Quand on a raté le train, on exhibe les roues de secours. C’est la seule lecture possible de la visite guidée organisée par AWS pour quelques journalistes triés sur le volet dans son « labo » Trainium. L’opération sent le coup de communication désespéré, quelques semaines seulement après qu’Amazon a été contraint d’aligner 50 milliards de dollars sur la table d’OpenAI, un aveu cuisant d’échec stratégique.
Le Trainium, ou l’art de vendre du vent chaud
Le pitch est connu : « Regardez nos puisons maison, elles sont si performantes ! » On nous présente des racks, des techniciens en blouse blanche, l’esthétique propre du data center. Mais derrière le spectacle, les chiffres sont têtus. Trainium et Inferentia, les chips AWS, représentent une fraction marginale du marché des accélérateurs d’IA, écrasé par le duopole Nvidia (80% de parts de marché) et AMD. Leur principal argument de vente ? « C’est moins cher. » Traduction : on ne peut pas rivaliser sur la performance, alors on joue la carte du discount. Une stratégie de challenger, pas de leader.

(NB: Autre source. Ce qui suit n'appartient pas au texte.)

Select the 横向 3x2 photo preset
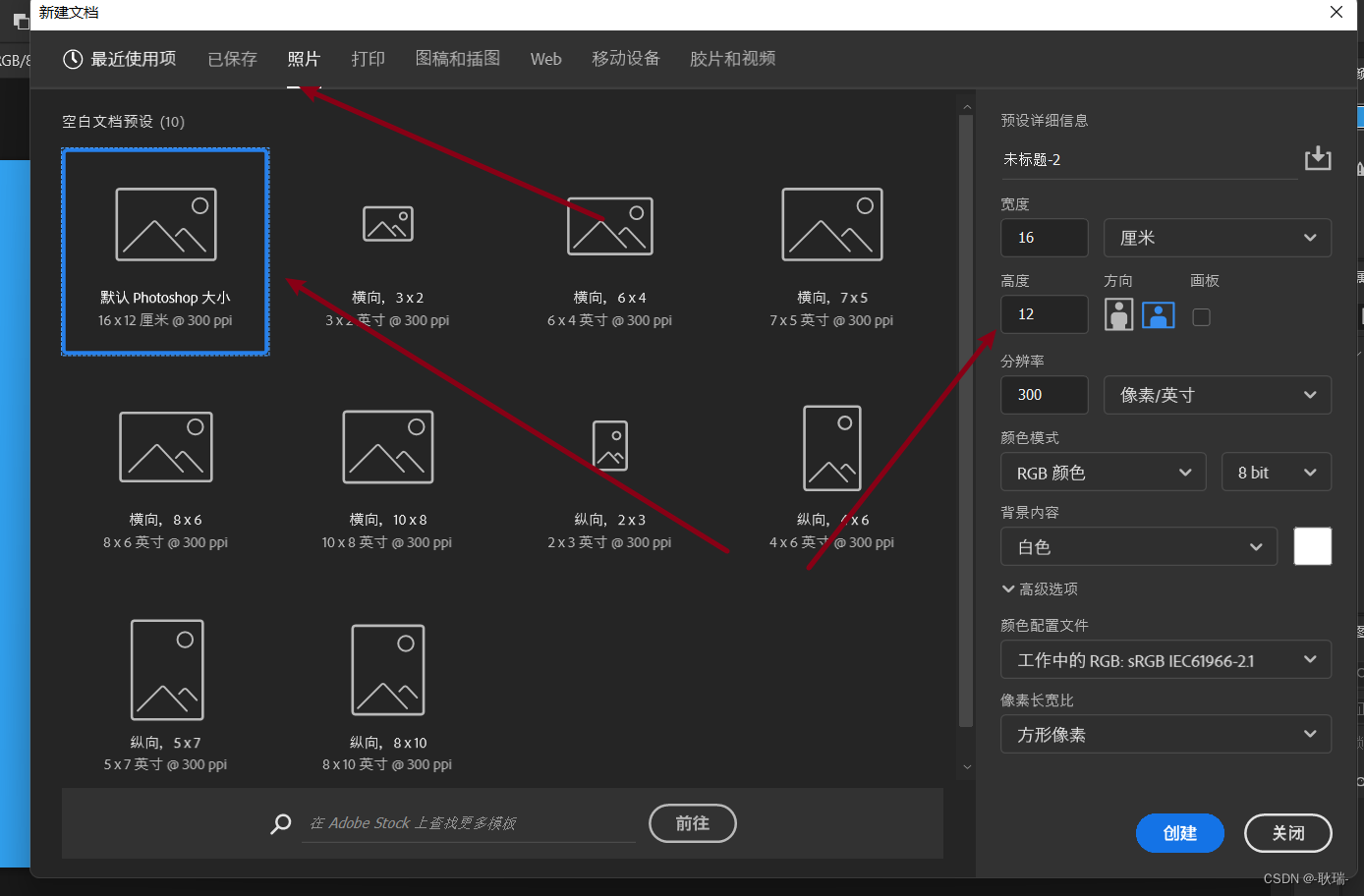This screenshot has height=896, width=1364. (x=387, y=224)
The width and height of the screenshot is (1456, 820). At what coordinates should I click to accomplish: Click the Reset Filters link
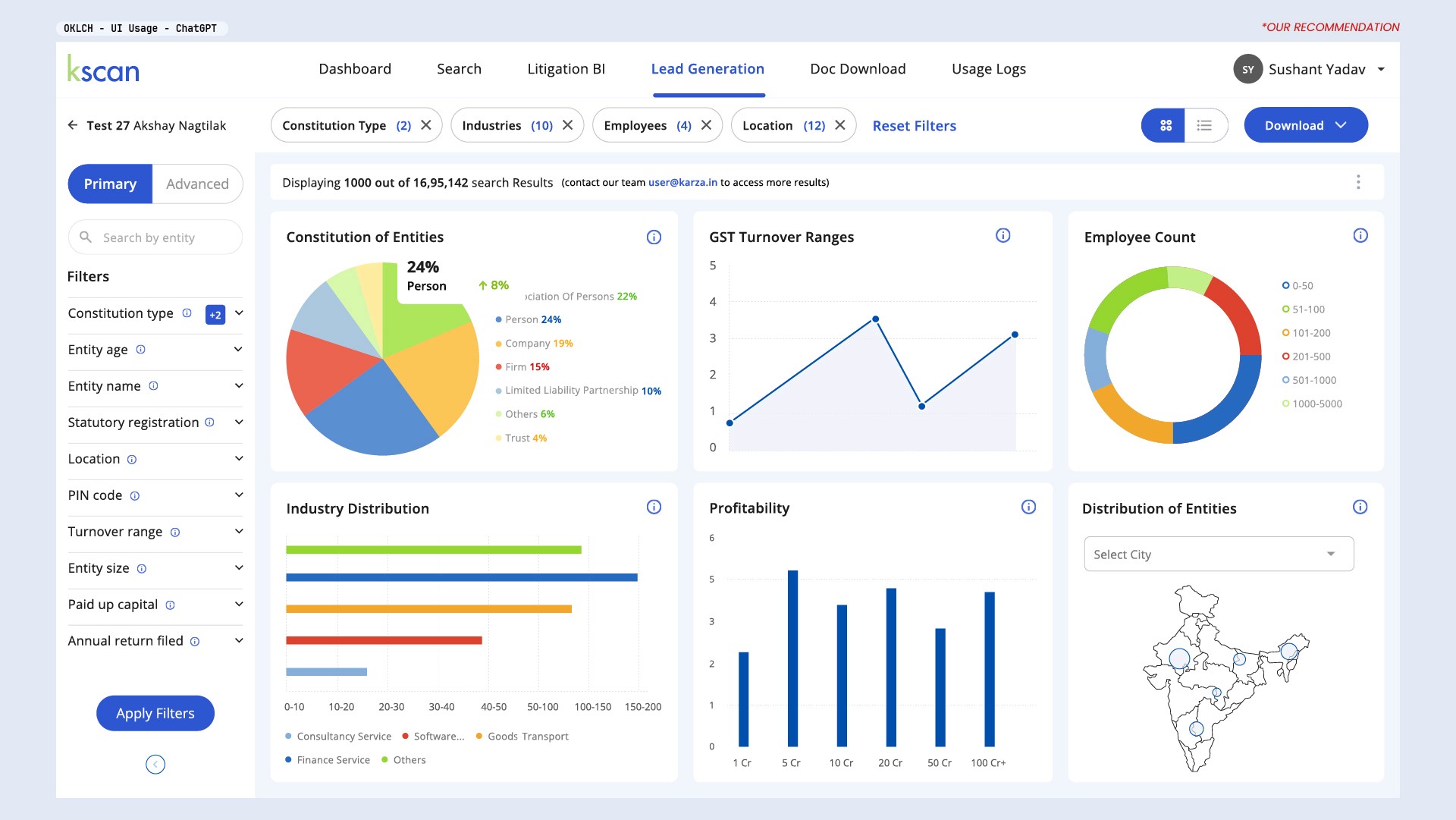click(914, 126)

La parade des « partenariats » forcés
AWS brandit fièrement les noms d’Anthropic, d’OpenAI, et même d’Apple comme « clients » ou partenaires de Trainium. Il faut décoder le langage corporate. Anthropic est lié par des milliards d’investissement AWS. OpenAI a signé après l’injection massive de cash. Quant à Apple, elle utilise surtout des puces… Apple. Ces accords sont moins des validations technologiques que des preuves de la puissance financière d’Amazon pour acheter une feuille de route et une légitimité qu’elle n’a pas su construire organiquement.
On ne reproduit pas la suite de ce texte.